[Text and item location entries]
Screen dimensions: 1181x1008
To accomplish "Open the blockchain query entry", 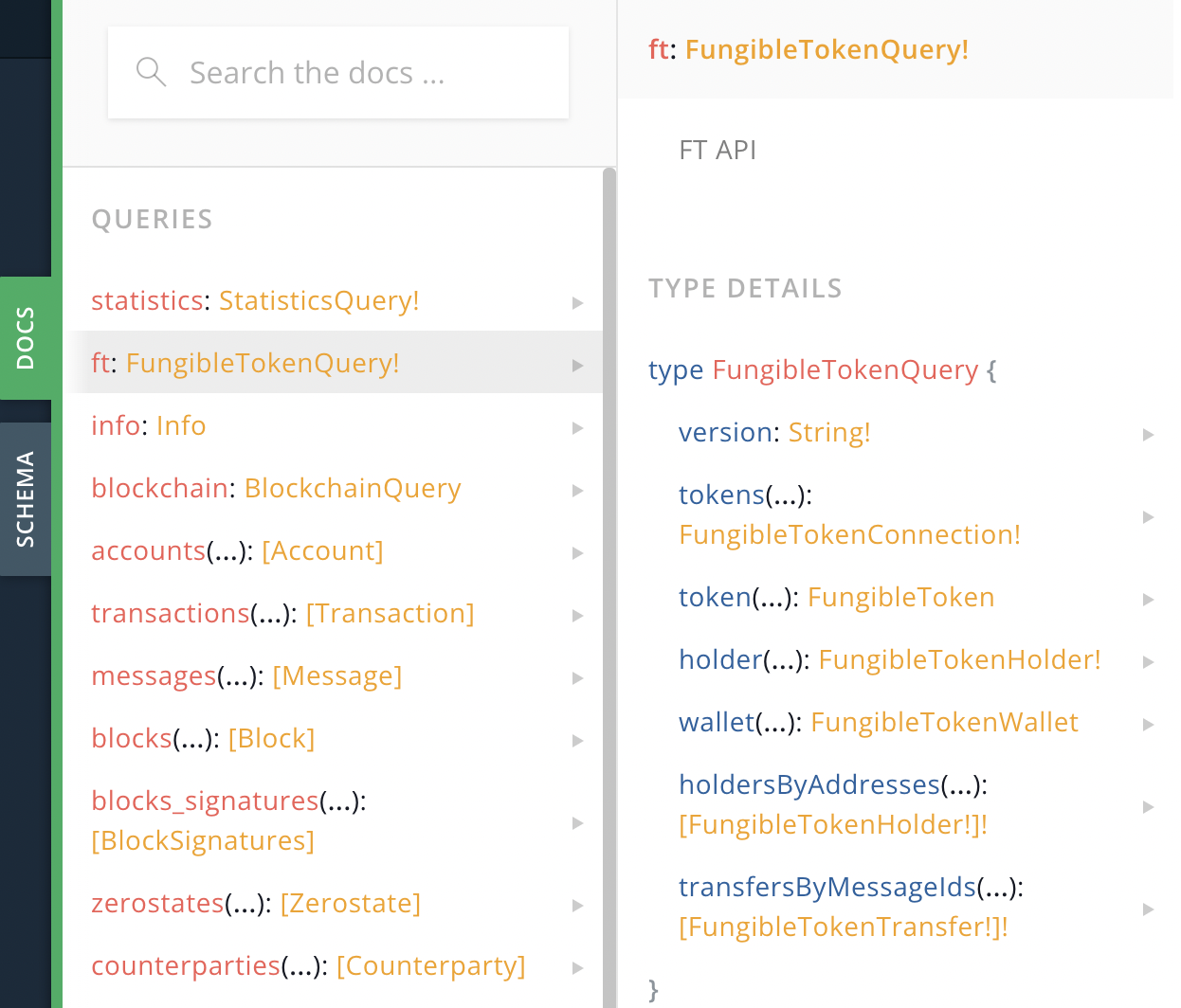I will point(276,489).
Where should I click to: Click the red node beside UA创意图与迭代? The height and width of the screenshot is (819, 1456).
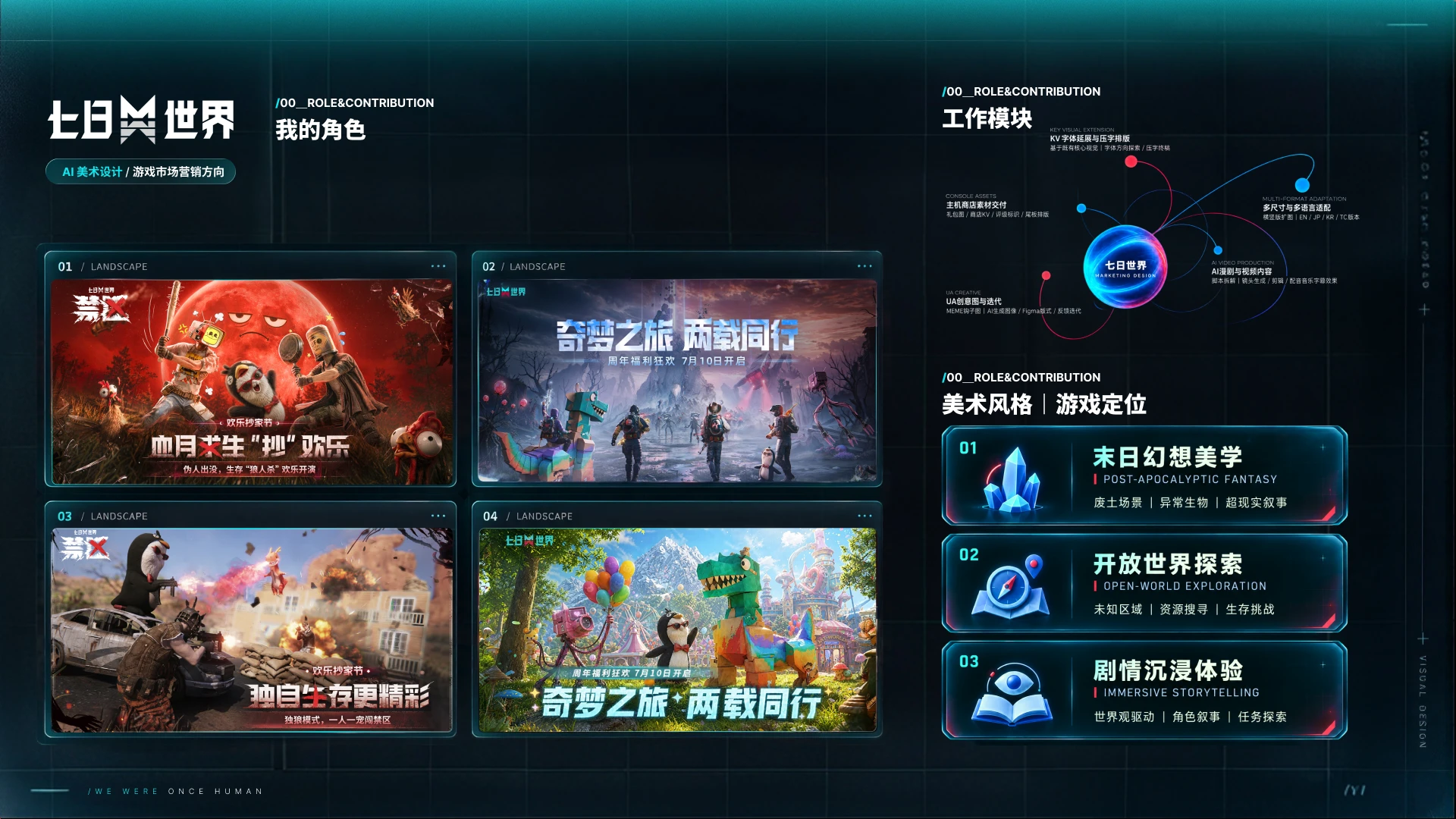[x=1046, y=275]
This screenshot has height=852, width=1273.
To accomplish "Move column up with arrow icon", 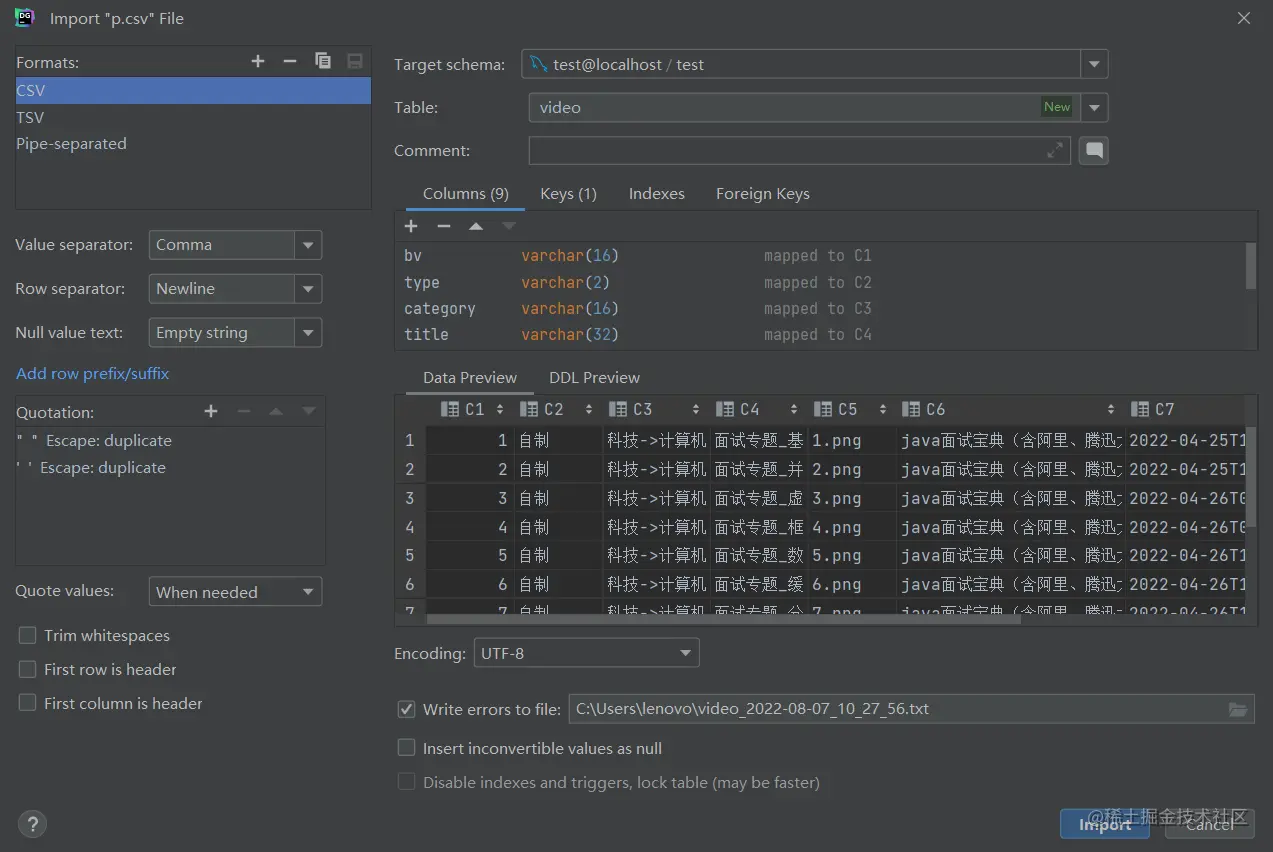I will pos(476,226).
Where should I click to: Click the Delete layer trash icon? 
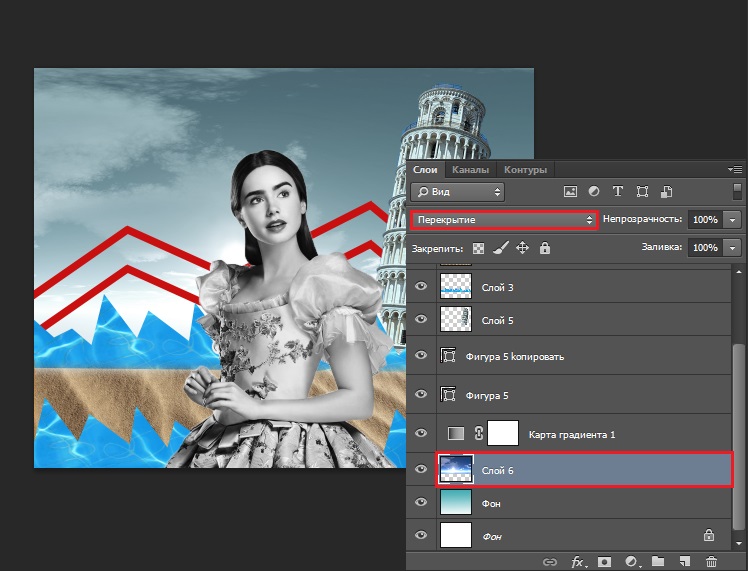click(x=711, y=563)
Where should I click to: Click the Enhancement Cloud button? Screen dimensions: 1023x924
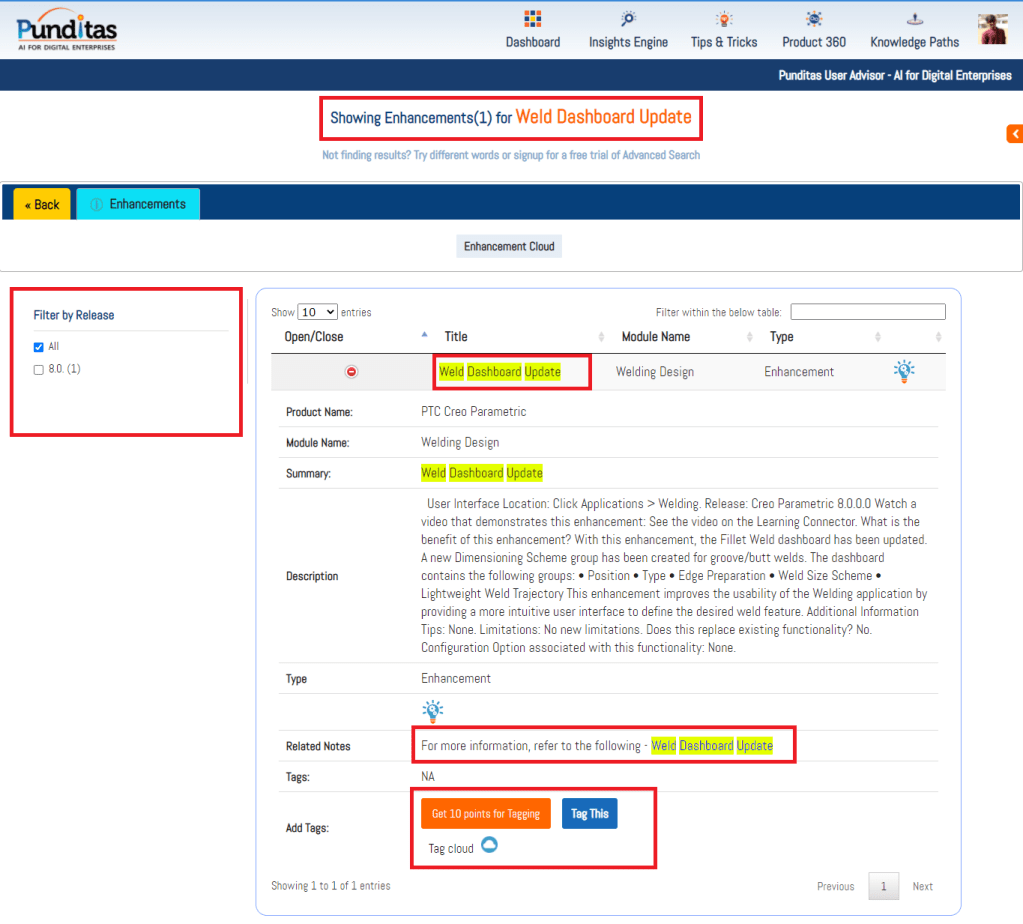point(509,246)
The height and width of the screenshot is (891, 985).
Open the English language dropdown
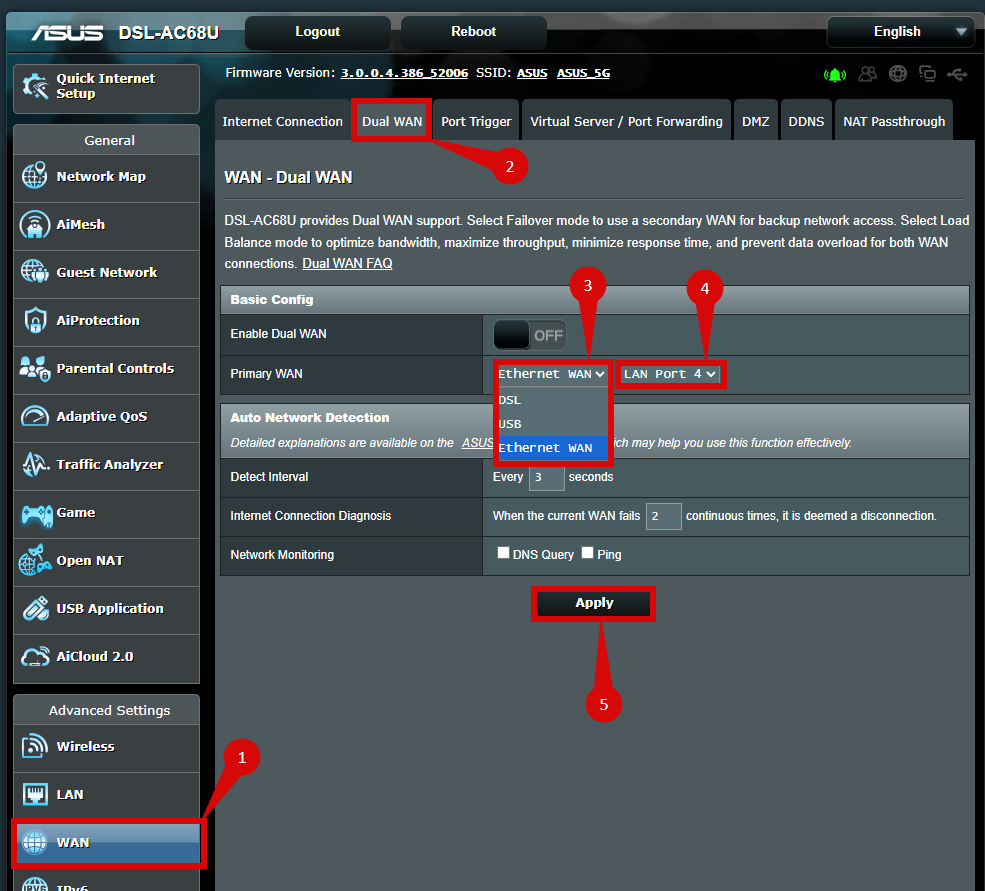point(900,32)
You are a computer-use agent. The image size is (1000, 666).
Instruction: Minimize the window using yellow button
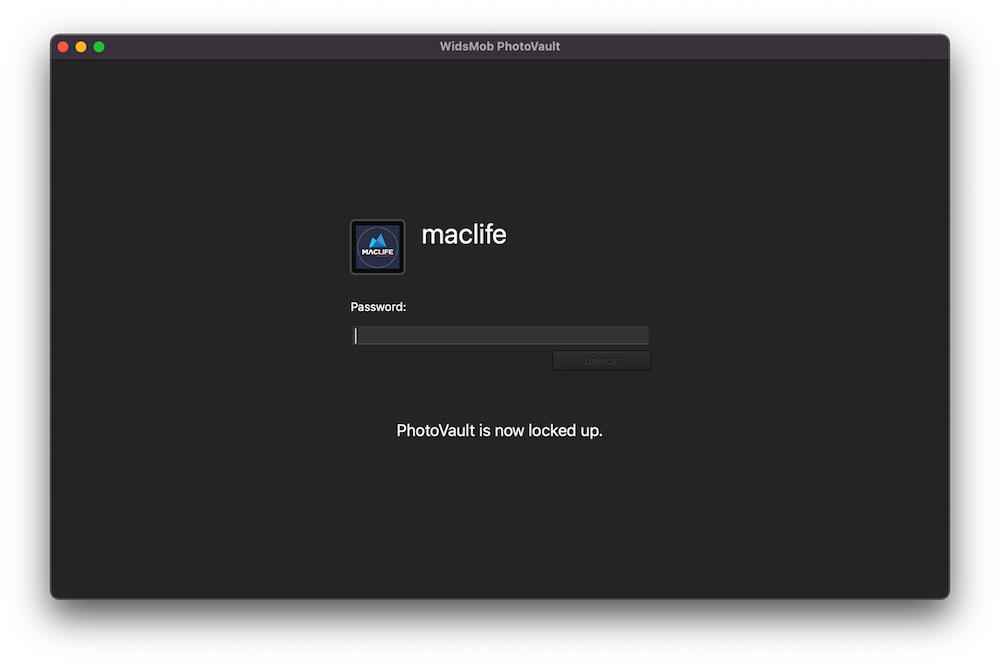coord(81,47)
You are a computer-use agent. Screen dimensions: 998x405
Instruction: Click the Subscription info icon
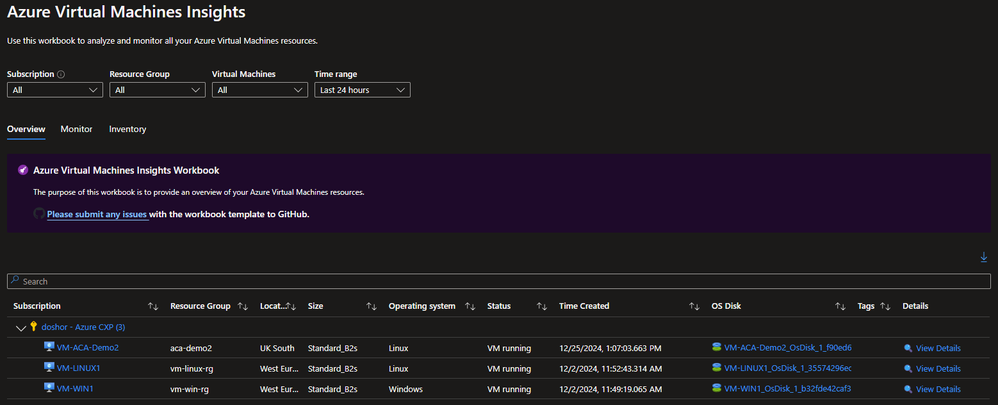click(62, 74)
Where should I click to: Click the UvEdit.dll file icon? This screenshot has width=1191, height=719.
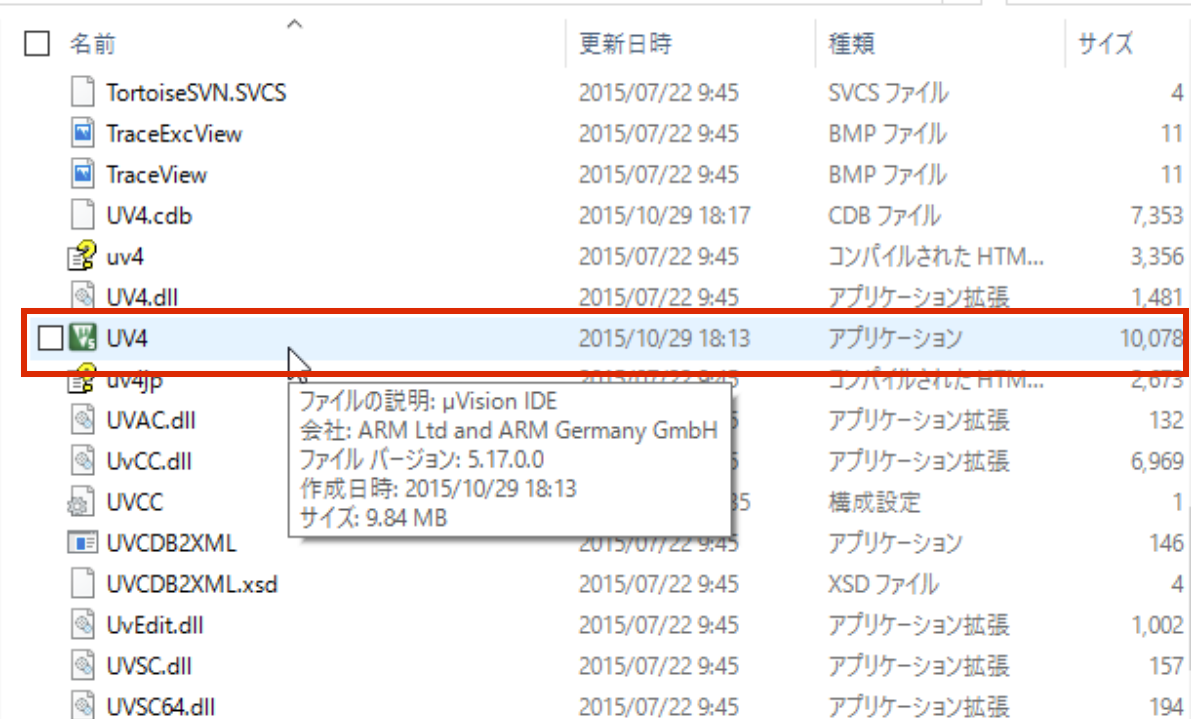click(83, 625)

> PROMPT:
Copy the material word for word, from the line that contains "Where should I click to: Click the Delete" through the end of the material. Leave out the pictures.

> TASK RESULT:
Where should I click to: Click the Delete layer trash icon? 
click(x=711, y=563)
Where should I click to: Click the Enhancement Cloud button? Screen dimensions: 1023x924
point(509,246)
The height and width of the screenshot is (891, 985).
Open the English language dropdown
point(900,32)
You are a computer-use agent. The image size is (1000, 666).
Instruction: Minimize the window using yellow button
coord(81,47)
You are a computer-use agent. Screen dimensions: 998x405
Instruction: Click the Subscription info icon
click(62, 74)
Where should I click to: Click the UvEdit.dll file icon? This screenshot has width=1191, height=719.
click(83, 625)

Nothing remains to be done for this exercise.